The ‘O’ building was promoted as “bringing the character to the neighborhood.” Franklin Mitte neighborhood is one of a handful being developed as part of the long-term rehabilitation of the former military barracks. Franklin Mitte’s design integrates a number of components from MVRDV’s masterplan proposal for the same site, which includes a mix of diverse building styles and functions.
The ‘O’ in HOME stands close to the Green Hill, with the development consisting of the high-rise and several low-rise structures nearby. The ‘O’ stands out from its surroundings as one of the tallest buildings in the area, and its powerful presence is enhanced by its blue brick façade and colored voids that are balconies.Almost all residences in the building have direct access to outside space thanks to their balconies.

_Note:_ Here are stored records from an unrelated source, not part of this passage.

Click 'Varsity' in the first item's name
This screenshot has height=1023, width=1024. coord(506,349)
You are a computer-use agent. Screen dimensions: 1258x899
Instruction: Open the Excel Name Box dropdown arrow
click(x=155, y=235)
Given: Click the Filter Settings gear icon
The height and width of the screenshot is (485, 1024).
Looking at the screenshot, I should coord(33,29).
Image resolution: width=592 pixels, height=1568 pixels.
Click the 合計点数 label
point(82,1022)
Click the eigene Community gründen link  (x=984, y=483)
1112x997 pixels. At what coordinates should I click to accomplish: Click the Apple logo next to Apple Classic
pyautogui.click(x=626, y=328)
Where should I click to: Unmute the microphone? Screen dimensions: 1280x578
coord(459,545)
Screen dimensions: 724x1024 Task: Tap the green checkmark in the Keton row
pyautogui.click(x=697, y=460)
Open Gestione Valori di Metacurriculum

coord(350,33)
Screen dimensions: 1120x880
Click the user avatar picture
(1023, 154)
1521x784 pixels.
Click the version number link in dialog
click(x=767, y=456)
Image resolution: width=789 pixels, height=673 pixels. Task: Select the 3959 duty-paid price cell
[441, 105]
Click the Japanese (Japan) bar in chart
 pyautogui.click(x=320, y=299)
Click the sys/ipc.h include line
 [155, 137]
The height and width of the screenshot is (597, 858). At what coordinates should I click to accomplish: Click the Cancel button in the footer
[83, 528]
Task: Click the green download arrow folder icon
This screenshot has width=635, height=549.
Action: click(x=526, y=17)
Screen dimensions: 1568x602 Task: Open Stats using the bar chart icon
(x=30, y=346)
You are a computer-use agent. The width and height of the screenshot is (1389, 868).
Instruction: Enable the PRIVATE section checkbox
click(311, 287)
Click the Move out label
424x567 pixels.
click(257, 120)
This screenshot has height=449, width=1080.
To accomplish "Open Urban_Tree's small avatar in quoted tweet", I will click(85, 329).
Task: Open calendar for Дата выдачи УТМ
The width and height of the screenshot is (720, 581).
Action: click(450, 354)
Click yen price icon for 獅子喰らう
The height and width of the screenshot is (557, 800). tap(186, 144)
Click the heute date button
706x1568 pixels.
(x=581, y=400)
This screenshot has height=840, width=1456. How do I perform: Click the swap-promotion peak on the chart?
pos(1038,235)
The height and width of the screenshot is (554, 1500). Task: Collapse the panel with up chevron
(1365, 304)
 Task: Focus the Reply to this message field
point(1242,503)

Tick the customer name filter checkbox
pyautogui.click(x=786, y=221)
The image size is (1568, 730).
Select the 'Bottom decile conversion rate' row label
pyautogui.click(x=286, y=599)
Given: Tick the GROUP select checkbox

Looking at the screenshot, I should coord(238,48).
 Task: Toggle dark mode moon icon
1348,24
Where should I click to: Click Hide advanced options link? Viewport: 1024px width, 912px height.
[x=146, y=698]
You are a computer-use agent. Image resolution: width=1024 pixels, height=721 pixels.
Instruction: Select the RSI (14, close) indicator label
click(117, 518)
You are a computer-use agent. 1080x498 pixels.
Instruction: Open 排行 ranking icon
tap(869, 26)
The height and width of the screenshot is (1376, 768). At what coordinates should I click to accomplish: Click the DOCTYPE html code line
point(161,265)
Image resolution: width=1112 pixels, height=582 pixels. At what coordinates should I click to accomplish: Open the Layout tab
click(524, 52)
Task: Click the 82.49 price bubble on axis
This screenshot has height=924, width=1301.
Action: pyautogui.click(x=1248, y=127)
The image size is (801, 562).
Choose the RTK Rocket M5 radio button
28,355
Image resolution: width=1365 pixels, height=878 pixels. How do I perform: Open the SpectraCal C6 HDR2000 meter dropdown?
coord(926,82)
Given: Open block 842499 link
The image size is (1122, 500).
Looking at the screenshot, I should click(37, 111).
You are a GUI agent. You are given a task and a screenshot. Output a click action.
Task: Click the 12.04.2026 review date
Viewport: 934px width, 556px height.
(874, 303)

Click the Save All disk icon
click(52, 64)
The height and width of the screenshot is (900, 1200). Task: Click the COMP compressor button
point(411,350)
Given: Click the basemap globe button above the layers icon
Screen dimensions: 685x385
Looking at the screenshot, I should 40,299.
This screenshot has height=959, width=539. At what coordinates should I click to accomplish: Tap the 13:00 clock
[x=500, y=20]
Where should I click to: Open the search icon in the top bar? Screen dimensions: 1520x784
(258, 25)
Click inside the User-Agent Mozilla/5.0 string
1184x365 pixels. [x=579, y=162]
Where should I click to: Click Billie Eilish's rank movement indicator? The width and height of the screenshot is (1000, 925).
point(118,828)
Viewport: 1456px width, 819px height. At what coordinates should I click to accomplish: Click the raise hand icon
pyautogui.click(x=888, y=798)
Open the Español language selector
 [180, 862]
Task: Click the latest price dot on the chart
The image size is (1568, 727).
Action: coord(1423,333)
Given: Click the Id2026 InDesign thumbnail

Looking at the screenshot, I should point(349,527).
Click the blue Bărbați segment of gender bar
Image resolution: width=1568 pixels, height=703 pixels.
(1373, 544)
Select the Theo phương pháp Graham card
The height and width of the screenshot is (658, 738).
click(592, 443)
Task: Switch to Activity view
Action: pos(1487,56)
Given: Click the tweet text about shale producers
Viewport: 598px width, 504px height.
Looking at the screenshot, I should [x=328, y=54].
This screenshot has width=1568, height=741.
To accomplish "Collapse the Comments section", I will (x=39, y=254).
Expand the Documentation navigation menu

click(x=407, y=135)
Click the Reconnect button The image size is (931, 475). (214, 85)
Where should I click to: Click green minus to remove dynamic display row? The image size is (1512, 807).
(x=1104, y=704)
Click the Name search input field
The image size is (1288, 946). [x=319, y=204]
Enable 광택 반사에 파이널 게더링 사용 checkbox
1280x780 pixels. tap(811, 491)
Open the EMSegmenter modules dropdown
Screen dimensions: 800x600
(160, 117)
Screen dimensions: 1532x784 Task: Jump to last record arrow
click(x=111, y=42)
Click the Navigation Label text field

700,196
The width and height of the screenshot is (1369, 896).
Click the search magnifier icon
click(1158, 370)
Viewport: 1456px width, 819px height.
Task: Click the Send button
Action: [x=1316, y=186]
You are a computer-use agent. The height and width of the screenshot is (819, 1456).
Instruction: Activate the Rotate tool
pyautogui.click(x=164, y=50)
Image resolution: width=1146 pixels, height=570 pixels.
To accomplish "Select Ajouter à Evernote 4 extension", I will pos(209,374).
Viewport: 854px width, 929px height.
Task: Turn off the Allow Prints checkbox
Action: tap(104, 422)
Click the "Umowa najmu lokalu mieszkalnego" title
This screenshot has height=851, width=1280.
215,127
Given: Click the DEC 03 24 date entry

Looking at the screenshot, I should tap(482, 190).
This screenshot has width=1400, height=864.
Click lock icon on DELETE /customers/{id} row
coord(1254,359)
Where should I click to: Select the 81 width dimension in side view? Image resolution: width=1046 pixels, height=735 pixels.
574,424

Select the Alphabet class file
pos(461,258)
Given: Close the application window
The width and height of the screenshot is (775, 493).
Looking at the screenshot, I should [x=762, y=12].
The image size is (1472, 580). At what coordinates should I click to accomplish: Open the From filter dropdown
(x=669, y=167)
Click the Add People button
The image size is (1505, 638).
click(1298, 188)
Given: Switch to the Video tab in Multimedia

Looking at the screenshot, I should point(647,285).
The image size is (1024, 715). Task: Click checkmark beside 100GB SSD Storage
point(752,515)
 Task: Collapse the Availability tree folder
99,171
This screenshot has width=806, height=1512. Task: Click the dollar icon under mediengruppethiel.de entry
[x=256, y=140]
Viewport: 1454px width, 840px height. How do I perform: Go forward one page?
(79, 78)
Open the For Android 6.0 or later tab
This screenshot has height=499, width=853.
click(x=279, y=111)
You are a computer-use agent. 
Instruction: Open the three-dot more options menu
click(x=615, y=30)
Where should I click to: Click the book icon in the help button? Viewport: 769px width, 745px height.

A public terrace is located in the heart of the ‘O.’ This terrace, which is accessible by a public stairwell, serves as the neighborhood’s “living room,” affording views of the surrounding region as well as a magnificent entrance route to the bar on the building’s 4th floor. This podium will become a perfect event location, with spectators able to see a show going place on the Green Hill’s summit.
Candid-Tor is a radical intervention on a site in Munich, combining a renovation of a current building complex with a pair of towers that are connected at the summit. At ground level, the design expending of the outdoor space, forging linkages to its surroundings and placing a green plaza at the core of the complex, while the 64-meter-tall landmark provides the design a prominent presence on the scale of the city.
Six of the nine existing blocks will be included into the new layout, with the current buildings mostly preserved and refurbished. This strategy notably adds to the proposal’s sustainability by significantly lowering the quantity of embodied carbon generated during construction.